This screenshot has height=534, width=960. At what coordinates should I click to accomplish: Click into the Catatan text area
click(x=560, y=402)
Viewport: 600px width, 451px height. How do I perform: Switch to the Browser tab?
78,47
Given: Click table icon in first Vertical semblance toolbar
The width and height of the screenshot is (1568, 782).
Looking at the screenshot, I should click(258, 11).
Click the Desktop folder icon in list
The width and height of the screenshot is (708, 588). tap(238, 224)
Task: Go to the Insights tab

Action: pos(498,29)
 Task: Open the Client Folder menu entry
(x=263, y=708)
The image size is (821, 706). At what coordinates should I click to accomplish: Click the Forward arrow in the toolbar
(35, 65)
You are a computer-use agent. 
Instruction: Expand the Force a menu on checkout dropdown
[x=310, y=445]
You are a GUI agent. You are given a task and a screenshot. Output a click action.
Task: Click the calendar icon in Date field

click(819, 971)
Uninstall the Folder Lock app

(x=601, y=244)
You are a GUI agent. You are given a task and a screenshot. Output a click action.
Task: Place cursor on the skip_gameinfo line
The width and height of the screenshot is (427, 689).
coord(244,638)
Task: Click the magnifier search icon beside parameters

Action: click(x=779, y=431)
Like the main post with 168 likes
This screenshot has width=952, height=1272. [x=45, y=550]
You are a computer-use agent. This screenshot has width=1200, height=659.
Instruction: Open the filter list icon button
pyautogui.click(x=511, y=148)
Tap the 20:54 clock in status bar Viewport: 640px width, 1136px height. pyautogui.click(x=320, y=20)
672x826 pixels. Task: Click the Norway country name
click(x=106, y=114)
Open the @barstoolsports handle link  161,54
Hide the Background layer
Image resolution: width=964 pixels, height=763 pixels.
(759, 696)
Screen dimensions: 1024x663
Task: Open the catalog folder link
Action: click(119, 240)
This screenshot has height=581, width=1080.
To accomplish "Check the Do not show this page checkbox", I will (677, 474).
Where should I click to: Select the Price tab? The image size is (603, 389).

▶ [Task]:
For each line of the entries that includes "computer", show that line.

▶ [Answer area]:
You are a computer-use agent. 
You are a computer-use agent. This screenshot has width=1200, height=659.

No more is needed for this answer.